**Dataset records:**
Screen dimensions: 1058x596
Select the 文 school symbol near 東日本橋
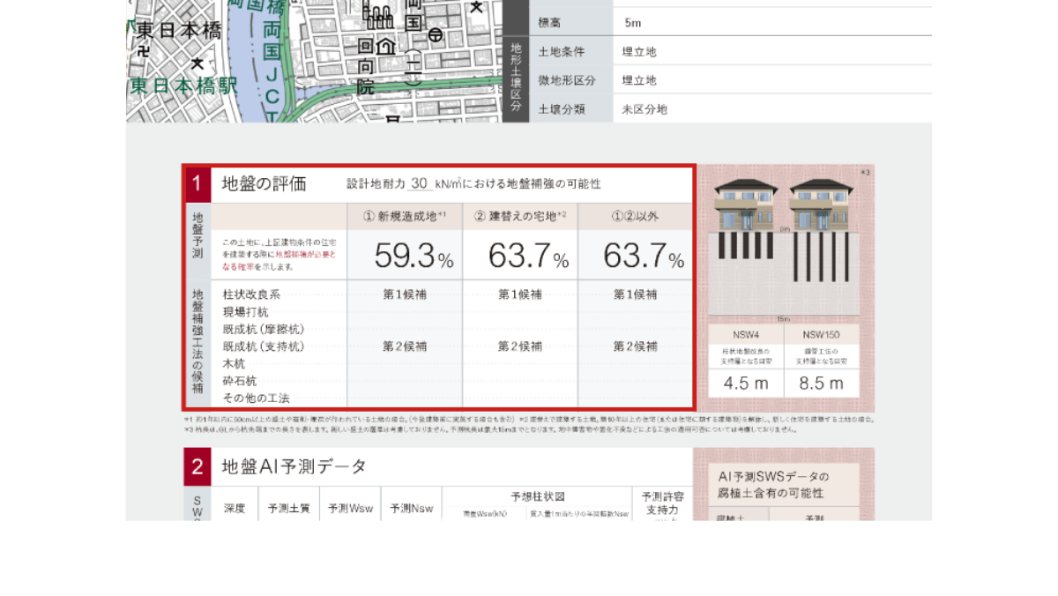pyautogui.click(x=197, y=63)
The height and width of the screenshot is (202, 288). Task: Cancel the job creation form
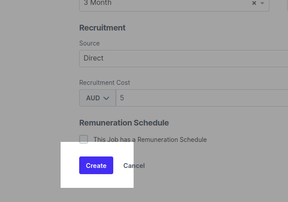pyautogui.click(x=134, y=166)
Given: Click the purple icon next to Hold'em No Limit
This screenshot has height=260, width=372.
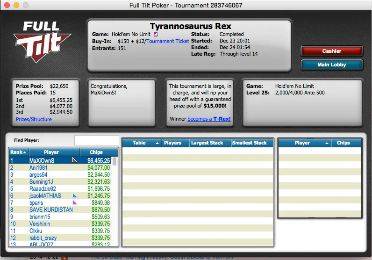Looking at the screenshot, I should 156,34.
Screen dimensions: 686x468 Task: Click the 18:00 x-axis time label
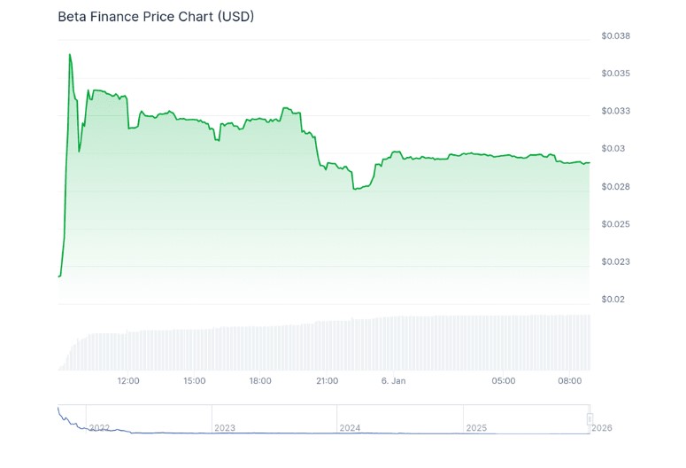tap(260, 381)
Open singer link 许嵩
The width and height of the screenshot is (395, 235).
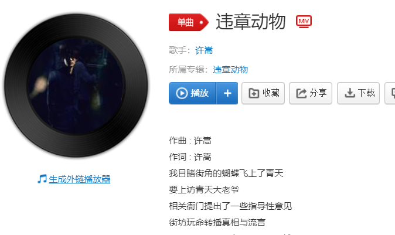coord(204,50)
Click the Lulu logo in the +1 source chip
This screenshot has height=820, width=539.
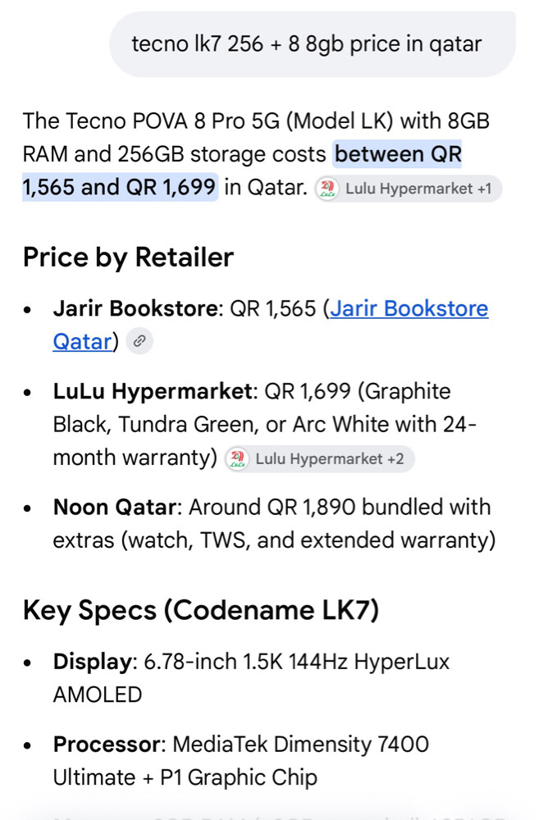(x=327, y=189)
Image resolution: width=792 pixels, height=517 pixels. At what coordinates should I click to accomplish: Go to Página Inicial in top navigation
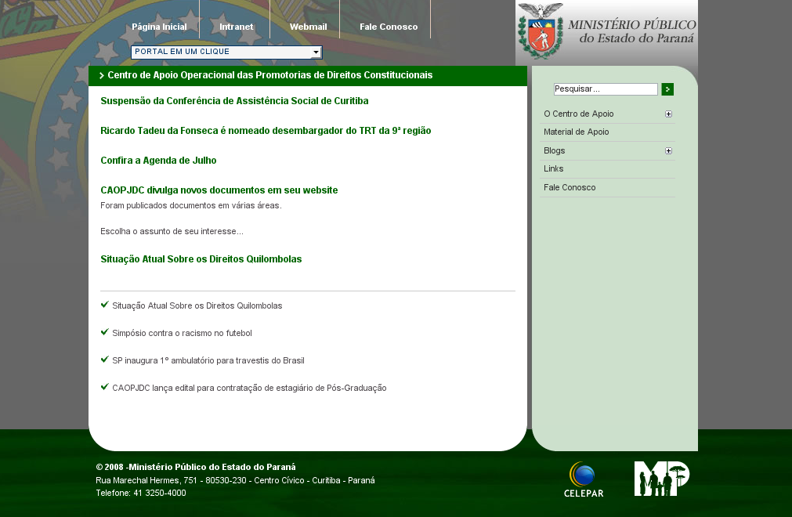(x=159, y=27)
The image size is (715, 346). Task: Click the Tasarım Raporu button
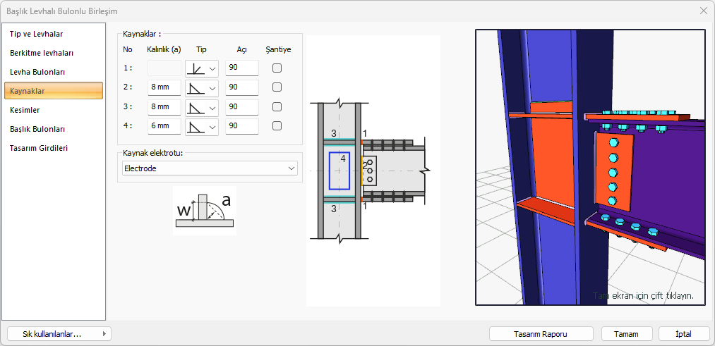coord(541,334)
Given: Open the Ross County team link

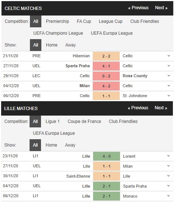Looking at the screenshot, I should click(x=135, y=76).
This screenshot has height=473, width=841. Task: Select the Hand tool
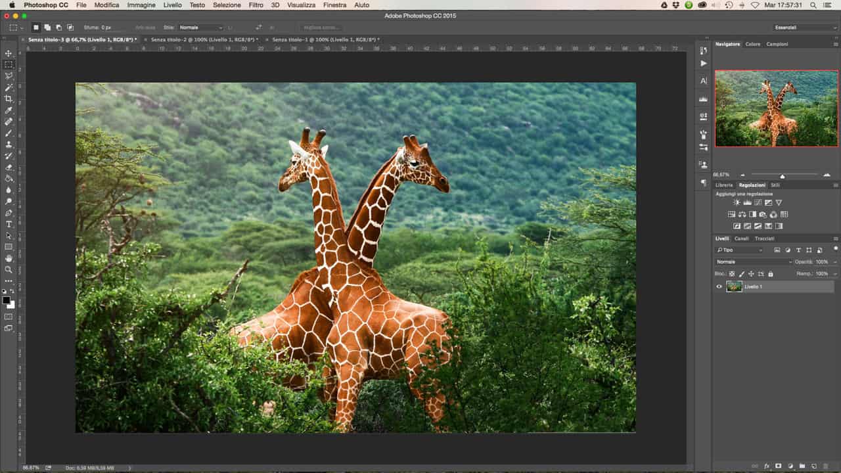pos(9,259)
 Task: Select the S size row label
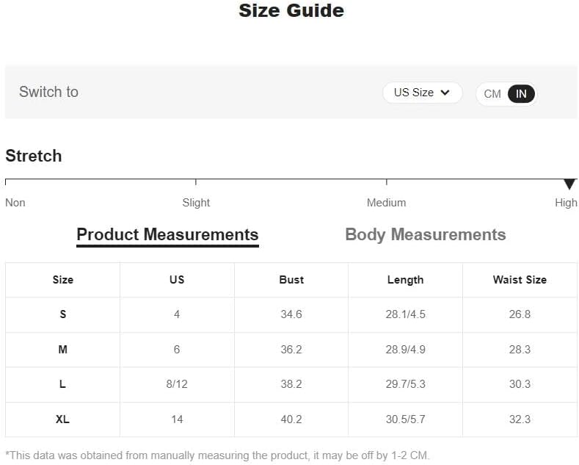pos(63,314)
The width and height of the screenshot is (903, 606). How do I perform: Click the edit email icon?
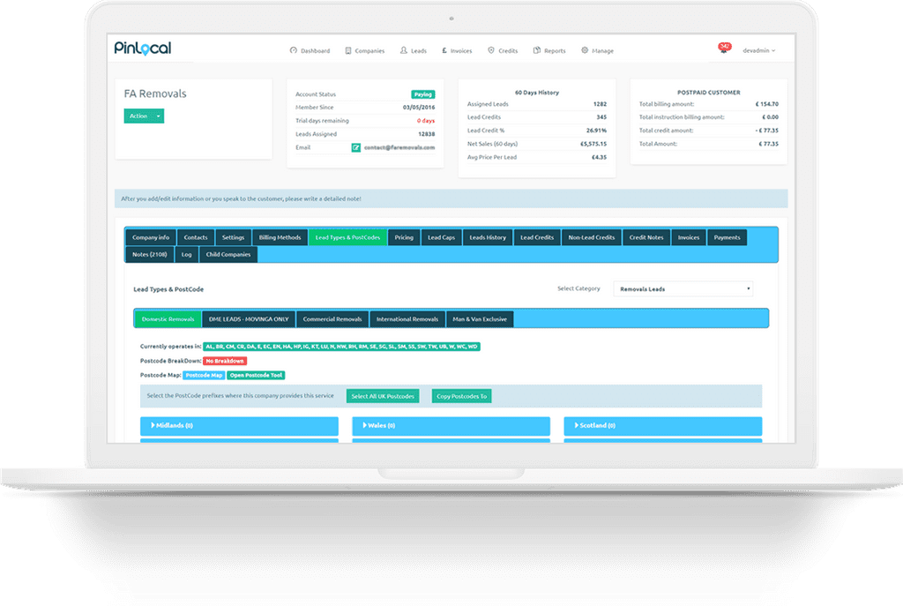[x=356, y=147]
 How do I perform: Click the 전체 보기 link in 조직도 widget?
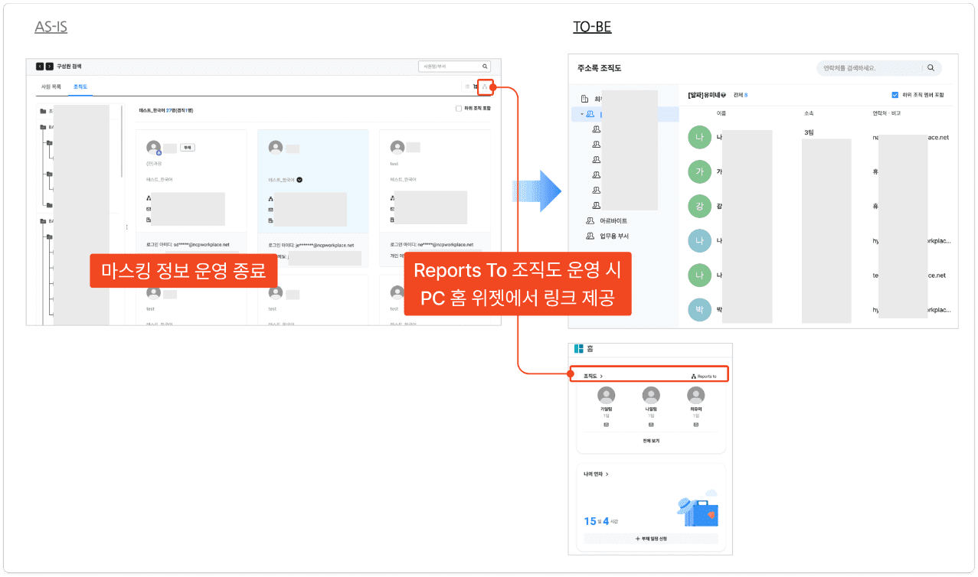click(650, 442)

---

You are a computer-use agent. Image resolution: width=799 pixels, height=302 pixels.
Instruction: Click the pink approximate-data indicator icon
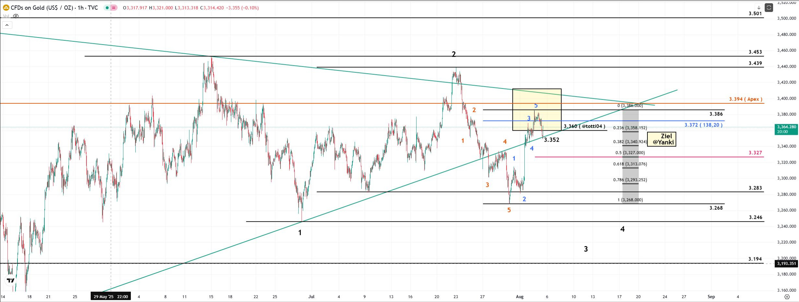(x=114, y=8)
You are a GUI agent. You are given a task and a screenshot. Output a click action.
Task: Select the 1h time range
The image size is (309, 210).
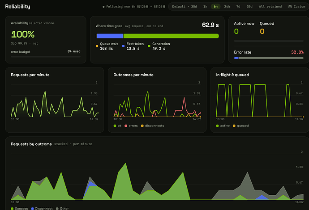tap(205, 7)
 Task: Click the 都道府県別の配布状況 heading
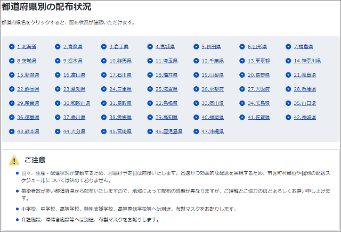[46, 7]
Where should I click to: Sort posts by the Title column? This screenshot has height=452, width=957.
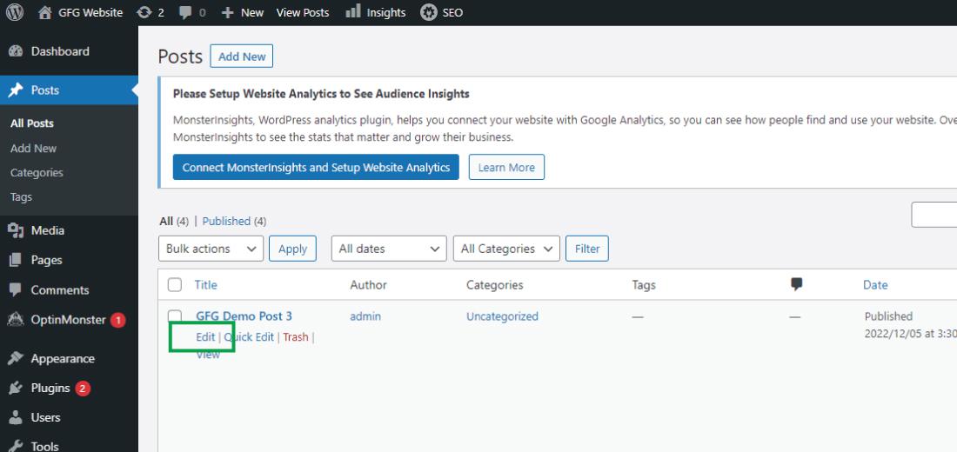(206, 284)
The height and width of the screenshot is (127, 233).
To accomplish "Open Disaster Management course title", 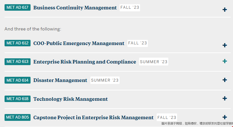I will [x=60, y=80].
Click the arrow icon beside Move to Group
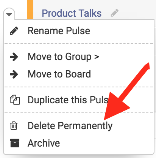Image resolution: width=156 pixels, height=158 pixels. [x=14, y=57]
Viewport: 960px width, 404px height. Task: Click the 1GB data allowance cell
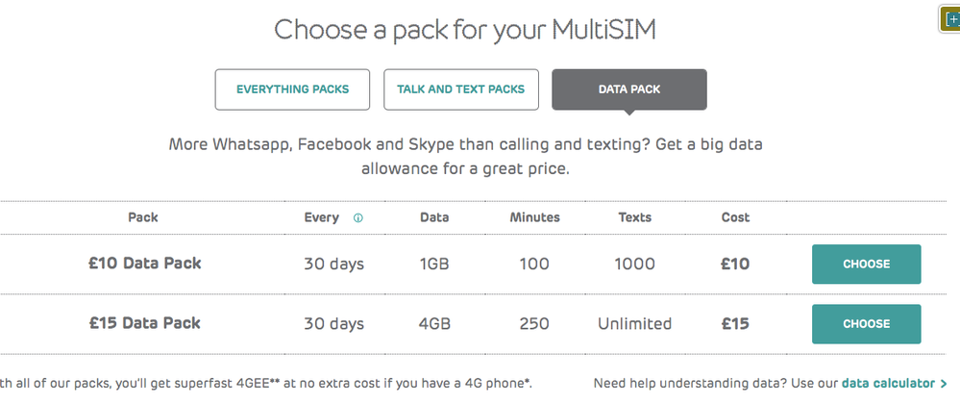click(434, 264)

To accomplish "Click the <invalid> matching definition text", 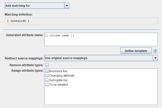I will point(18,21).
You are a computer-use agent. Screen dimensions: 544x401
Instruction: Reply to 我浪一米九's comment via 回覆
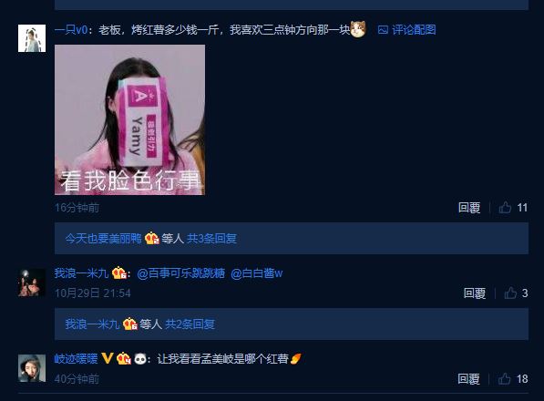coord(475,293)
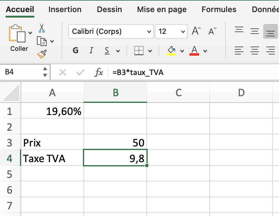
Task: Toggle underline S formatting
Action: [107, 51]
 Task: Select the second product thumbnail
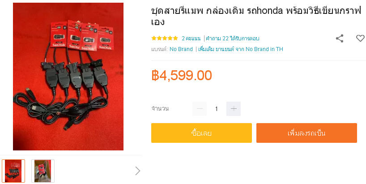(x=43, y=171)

**Task prompt:** Read the data above and count the lines that include "agent". Answer only with the count.

**Your response:** 3